The heady early minutes of the second half fade away like the taste of the half-time beers, snacks and hot beverages and the game descends into dullness. Ipswich don’t exactly play badly, they just don’t create any attempts on goal, which suggests they have misunderstood the point of the game. Sheffield on the other hand do fashion some chances but spurn them. Ipswich captain and centre-half Luke Chambers and goalkeeper Bart Bialkowski seemingly attempt to settle the result with the sorts of misjudgements that one would only expect from the most inept of youths in full-time education, but the Blades are not sharp enough to take advantage.
Apart from the noise from the Sheffielders the game is conducted in near silence, with swathes of seats completely empty it feels like a reserve game.

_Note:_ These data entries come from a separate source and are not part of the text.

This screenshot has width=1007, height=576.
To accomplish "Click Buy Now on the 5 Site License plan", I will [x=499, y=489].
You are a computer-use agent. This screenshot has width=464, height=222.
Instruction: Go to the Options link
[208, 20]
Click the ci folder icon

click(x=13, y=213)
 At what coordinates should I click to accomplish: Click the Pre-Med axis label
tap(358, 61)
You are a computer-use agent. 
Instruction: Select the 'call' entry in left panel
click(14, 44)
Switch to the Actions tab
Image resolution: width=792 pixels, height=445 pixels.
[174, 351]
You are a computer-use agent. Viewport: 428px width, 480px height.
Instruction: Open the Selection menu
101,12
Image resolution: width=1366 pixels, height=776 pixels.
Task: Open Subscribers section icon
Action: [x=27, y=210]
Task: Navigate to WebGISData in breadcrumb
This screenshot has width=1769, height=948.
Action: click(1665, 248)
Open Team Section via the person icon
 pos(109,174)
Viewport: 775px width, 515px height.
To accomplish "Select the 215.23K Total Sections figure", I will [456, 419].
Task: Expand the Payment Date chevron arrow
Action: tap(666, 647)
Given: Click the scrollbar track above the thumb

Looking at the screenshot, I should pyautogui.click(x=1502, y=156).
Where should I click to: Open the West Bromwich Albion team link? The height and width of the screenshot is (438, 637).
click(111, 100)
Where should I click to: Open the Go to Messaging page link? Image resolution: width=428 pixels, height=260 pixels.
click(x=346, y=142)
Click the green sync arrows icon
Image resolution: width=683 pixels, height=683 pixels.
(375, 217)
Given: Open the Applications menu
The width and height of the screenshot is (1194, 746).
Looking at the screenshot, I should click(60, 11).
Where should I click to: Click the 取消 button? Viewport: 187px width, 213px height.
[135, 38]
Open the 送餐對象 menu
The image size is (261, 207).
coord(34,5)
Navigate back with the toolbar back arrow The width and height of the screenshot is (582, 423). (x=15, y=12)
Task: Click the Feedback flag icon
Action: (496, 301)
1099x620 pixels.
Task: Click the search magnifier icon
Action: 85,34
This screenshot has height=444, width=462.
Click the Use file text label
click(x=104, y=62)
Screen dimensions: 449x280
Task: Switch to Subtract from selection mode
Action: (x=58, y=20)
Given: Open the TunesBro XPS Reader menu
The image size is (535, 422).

As the contest spirals down towards its miserable conclusion the North Stand at last find a song in their dark hearts, “ We want a shot”, they chant. Having inspired themselves with their own wit they proceed to trawl through their back catalogue of scatological old favourites: “ We’re fucking shit, we’re fucking shit; we’re fucking shit” and “You’re football is shit, you’re football is shit, Mick McCarthy you’re football is shit”. It doesn’t help lighten the mood or motivate the players to do better, I can’t think why.
Oddly, the announcement of four minutes of added on time is greeted with a rare growl of enthusiasm from the crowd, but it makes no difference and there is a sense that people are just clearing their throats for the inevitable booing that greets the final whistle. Ipswich Town are once again out of the FA Cup and after the long descent from the top of the stand Mick and I bid each other farewell. Mick thanks me for getting him a ticket and he means it; he doesn’t see Town play often and although it was a poor game he has enjoyed it. Mick is a very rational man. We go our separate ways and I depart through the club car park and its array of obscenely expensive Ferraris, Mercedes Benz, Audis and Range Rovers. Humming the Buzzcocks’ ‘Fast cars’ I look back on the stadium, the dark shapes of the stands silhouetted in the beams of the floodlights; such beautiful sadness.